Dealstruck’s Response to the Treasury RFI
The Treasury Department has extended the comment deadline on the Marketplace Lending Request for Information until September 30th. In the meantime, one well known lender, Dealstruck, has already submitted their response. A few excerpts of their comments are below, but you can view their response in its entirety here.
We encourage the Treasury to weigh stated use of proceeds and debt service coverage ratio heavily when considering factors important in extending credit for alternative online lenders.
We have no opinion or recommendation as to whether lenders should have skin in the game. If there is a seller and a buyer for an asset, a market exists, and the United States promotes open markets. At Dealstruck, we have chosen to take balance sheet risk because it helps us to position ourselves for a longer-term sustainable model across economic cycles, and allows us more flexibility in riding out potential future economic downturns.

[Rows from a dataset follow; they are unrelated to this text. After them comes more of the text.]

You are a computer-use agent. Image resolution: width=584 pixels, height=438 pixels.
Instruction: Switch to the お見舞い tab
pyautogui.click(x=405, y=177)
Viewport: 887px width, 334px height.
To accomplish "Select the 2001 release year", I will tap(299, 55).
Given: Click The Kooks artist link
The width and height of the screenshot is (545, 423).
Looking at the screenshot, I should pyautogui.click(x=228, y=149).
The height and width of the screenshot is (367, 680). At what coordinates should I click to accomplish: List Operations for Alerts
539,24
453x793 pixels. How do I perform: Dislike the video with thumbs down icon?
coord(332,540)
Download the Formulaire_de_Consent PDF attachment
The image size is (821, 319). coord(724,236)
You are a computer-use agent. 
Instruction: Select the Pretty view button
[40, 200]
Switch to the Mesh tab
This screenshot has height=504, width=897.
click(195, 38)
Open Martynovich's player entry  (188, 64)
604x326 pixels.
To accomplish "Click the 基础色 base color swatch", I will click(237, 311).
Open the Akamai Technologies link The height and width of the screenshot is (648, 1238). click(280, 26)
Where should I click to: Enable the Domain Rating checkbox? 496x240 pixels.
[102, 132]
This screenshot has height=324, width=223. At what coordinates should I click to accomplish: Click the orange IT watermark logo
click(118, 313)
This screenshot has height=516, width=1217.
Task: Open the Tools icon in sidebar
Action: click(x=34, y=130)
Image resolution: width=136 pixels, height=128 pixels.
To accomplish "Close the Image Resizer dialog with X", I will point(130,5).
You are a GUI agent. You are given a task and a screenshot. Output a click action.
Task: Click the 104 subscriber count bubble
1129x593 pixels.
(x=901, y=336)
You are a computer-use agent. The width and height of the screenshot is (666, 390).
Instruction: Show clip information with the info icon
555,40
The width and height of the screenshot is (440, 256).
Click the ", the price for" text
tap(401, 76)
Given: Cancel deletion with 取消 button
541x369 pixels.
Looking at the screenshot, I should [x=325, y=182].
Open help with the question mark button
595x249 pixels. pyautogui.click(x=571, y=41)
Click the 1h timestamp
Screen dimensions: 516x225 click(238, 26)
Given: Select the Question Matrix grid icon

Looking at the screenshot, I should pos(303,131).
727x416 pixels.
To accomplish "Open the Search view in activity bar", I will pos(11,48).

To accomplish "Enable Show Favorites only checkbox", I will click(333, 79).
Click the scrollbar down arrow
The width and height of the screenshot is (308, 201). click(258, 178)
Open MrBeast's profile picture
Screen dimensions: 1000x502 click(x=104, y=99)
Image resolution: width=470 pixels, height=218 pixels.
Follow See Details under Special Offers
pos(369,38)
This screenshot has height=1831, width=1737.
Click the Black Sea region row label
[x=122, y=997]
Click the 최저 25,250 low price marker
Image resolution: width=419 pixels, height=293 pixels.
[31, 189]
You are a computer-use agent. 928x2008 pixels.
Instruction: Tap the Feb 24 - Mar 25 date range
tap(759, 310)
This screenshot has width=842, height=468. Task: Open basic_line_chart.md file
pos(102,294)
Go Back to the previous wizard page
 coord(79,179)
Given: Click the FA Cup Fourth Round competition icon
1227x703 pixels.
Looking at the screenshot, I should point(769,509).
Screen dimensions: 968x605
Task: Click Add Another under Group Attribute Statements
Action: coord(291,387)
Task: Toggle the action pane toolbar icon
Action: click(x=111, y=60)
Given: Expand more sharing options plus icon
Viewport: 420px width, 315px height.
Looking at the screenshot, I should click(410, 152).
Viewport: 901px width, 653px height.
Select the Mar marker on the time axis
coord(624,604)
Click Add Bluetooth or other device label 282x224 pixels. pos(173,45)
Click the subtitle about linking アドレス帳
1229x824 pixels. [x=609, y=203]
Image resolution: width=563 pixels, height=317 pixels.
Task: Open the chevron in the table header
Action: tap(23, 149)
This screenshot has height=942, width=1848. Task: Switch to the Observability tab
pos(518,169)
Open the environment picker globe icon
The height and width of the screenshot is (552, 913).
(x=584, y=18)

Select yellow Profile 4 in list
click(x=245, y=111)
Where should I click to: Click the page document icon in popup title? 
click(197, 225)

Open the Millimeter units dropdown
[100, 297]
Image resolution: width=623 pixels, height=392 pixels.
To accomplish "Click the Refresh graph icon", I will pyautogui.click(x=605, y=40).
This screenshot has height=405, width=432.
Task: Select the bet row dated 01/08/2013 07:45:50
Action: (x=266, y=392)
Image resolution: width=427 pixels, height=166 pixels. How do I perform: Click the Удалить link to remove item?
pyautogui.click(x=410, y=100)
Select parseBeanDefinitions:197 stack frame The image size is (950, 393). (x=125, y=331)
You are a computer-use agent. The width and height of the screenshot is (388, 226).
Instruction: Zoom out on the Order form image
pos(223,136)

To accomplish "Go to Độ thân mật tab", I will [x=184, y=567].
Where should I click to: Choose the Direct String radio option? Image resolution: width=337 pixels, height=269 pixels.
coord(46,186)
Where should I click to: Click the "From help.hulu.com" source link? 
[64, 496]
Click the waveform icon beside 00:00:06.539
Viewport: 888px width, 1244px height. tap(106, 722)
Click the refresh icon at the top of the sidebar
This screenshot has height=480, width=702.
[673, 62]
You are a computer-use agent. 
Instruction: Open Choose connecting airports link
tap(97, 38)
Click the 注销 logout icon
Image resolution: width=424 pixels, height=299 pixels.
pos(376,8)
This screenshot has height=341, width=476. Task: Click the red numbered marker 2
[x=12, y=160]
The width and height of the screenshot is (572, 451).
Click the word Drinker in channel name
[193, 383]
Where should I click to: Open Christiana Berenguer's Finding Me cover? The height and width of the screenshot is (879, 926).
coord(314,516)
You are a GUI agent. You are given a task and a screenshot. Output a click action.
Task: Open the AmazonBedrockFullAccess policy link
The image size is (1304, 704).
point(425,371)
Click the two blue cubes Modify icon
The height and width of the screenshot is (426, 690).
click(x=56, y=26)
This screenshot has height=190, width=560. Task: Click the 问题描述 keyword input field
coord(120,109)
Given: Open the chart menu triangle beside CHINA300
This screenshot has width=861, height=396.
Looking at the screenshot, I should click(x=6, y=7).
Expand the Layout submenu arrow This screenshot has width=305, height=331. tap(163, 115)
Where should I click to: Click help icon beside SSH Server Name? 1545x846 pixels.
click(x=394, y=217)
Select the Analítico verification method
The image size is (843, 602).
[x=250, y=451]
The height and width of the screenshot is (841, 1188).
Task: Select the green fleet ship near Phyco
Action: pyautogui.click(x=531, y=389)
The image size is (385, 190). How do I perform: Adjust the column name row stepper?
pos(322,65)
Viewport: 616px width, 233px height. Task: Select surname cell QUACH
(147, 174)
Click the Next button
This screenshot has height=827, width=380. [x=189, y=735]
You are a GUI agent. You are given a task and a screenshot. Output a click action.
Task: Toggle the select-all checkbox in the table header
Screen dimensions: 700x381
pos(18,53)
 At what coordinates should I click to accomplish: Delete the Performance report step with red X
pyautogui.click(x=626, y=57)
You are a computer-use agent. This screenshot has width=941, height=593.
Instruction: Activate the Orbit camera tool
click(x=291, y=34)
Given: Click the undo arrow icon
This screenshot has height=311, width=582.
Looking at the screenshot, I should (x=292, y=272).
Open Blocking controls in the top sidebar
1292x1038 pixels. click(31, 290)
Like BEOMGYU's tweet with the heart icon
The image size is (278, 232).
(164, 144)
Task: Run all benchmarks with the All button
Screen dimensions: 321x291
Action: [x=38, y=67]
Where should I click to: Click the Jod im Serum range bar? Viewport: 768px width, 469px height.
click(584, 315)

we believe that the best way for banks to participate in the alternative online lending space is to offer financing to the innovative lenders, rather than attempt to change underwriting procedures and processes to facilitate smaller, riskier loans themselves
The federal government can also take a substantial role in leveling the regulatory playing field in pricing and access to SMB capital. Each state has substantially different regulations over commercial transactions, including lender licensing and usury caps. This has created perverse and unintended consequences, hampering both small businesses and transparent lenders
You can read the full response here
Last modified: September 1, 2015Sean Murray is the President and Chief Editor of deBanked and the founder of the Broker Fair Conference. Connect with me on LinkedIn or follow me on twitter. You can view all future deBanked events here.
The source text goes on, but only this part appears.